As a child, I had a beef with some traditional, so-called “women’s work”. There was baking, sewing, and crocheting with my grandma. But cooking, no way! And doing dishes, oh brother. I believe my disdain stemmed from family holiday gatherings. I watched with arms crossed, as the men plopped themselves on the couch, football game humming on the TV, while the women cleaned up. This, after the females had laboriously cooked our meal. My little-girl brain felt it unfair.
Yet, this mini, sorta-feminist adored all these men: my grandpas, my dad, and dear family friends. These were not a lazy lot when it came to their professions. They were simply conforming to the norms of our family and of the larger, ages-old cultural system.
Society has systems and patterns of values passed through the generations. The Bible documents an extraordinary timeline and kingdom narrative. In the Old Testament, a moral code established a culture based on law. Religious and wealthy men were held in the highest regard; women, slaves, and the poor placed at the bottom of the rung.

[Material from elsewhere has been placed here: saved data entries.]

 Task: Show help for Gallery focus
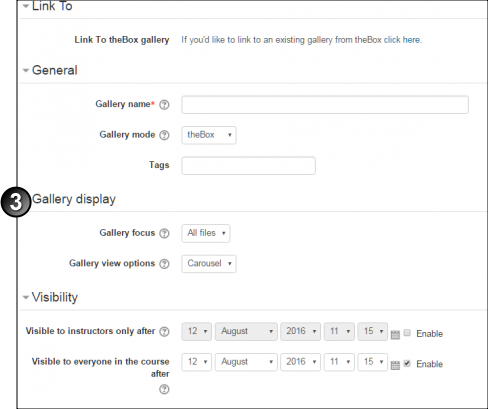[164, 233]
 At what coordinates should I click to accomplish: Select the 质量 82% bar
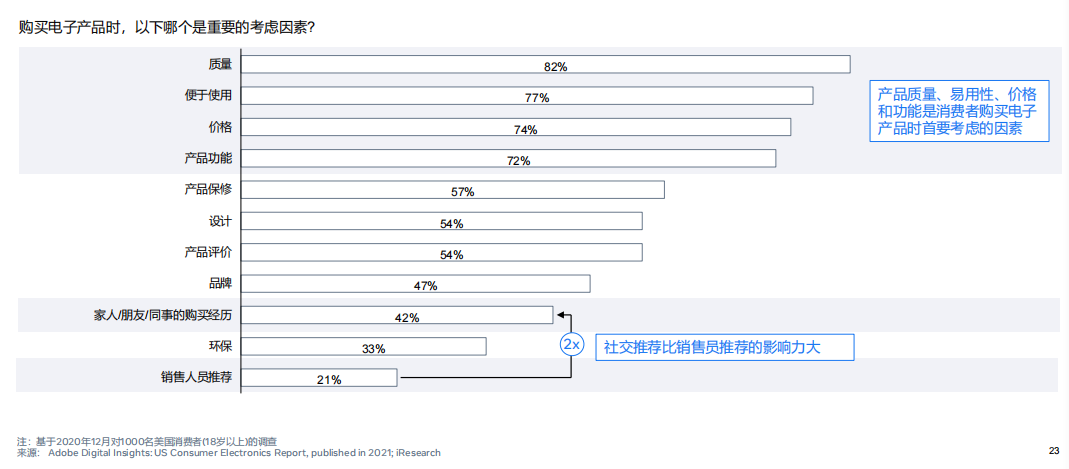point(546,65)
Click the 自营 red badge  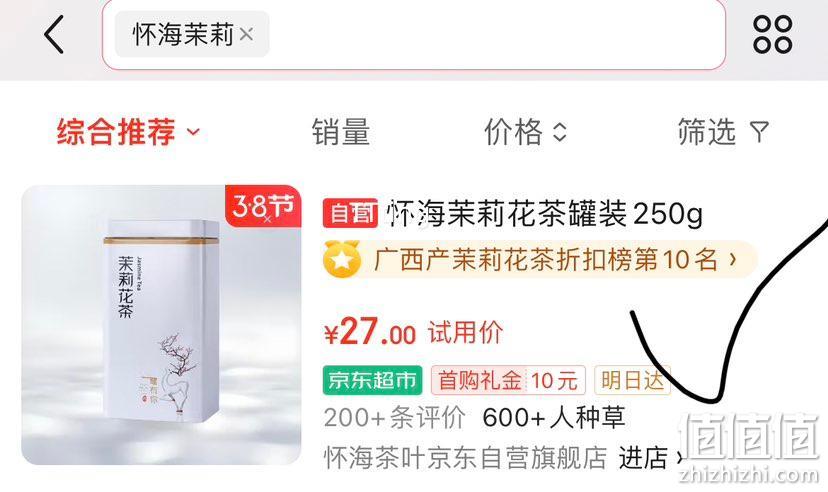(x=350, y=213)
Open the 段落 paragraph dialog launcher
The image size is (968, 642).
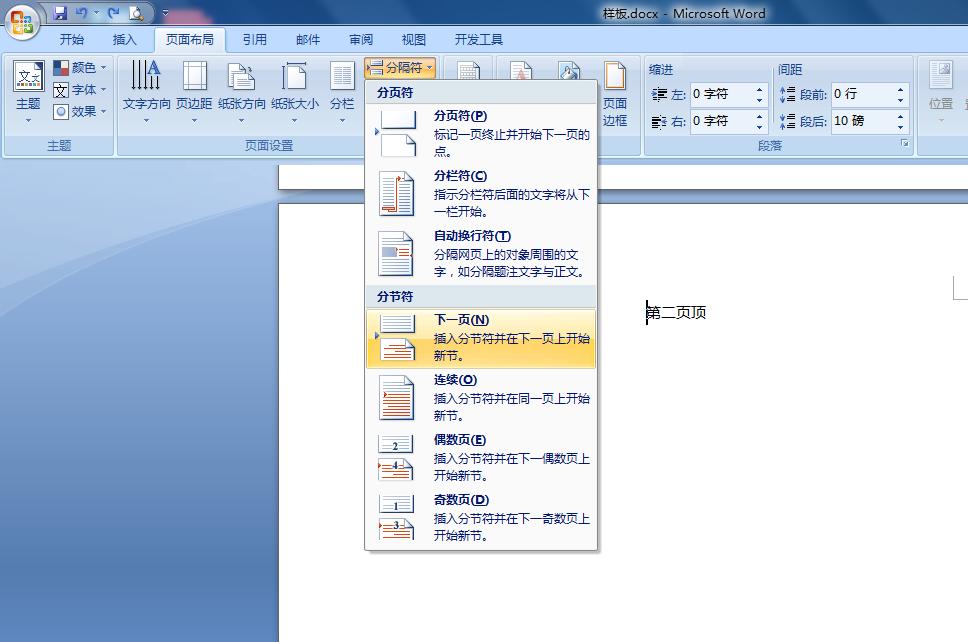point(906,143)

“There is no longer Jew or Gentile, slave or free, male and female.
For you are all one in Christ Jesus.”
Galatians 3:28 NKJV
However, in the New Testament, we meet a subversive Savior who shakes up an age-old social structure on his three-year journey to the cross. There was upheaval when He entered the scene; He turned His culture upside-down. Jesus healed and fed. Jesus touched the rich and poor, the young and old, the marginalized.
And the women.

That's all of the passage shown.